What matters is more important right now than deciding what matters most. I believe that is a key starting point in working towards a future that both satisfies and enriches me. If I feel satisfied and enriched I will be a better partner and less of an enraged soul.

Some Thoughts:

  1. Last of the football drafts in a little over an hour. I am writing this down right now primarily to remember that it is happening.
  2. I also need to write more. Much much more.

4.428.

There is nothing more frustrating than being told by the person who you think (and thinks) knows you best that you don’t know yourself. At some point you either start to think that you are loosing your mind and are suffering from all facets of mental breakdown, are being utterly manipulated by that person, or that they don’t know you or don’t fully understand you or are not willing to come to grips with the differences between their interpretation and who you are in your thoughts and actions.
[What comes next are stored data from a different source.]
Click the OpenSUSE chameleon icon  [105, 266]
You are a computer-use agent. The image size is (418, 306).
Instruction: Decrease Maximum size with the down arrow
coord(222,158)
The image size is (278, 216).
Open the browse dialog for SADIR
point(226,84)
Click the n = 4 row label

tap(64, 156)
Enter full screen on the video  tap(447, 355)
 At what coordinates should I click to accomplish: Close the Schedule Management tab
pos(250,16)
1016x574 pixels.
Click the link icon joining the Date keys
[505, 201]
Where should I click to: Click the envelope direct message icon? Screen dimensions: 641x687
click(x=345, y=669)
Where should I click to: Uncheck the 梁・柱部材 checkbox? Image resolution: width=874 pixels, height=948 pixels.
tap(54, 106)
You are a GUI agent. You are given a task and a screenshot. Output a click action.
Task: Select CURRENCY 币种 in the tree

The hardest part for me in all of this is the separation between thoughts and actions and guiding those actions by what you think the other person is going to think or feel. After a while you stop feeling like any behaviors are ‘yours’ vs. cultured by the perceived expectations of the outside world. Moreover the less and less time you spend actually examining yourself the less and less you ever get a chance to reflect on what this ‘self’ actually is anymore.

So, in this fashion, I am starting to feel lost and angry and sad and alone and directed and unsafe and insecure and really unable to be myself without having a real sense of who that self is anymore coupled with a feeling that the self I still recognize is unacceptable and behaviors should be reshaped in order to suit the expectations of the people I want to be around.

After a while you get so used to being told you are wrong that you forget you ever had the ability to be right.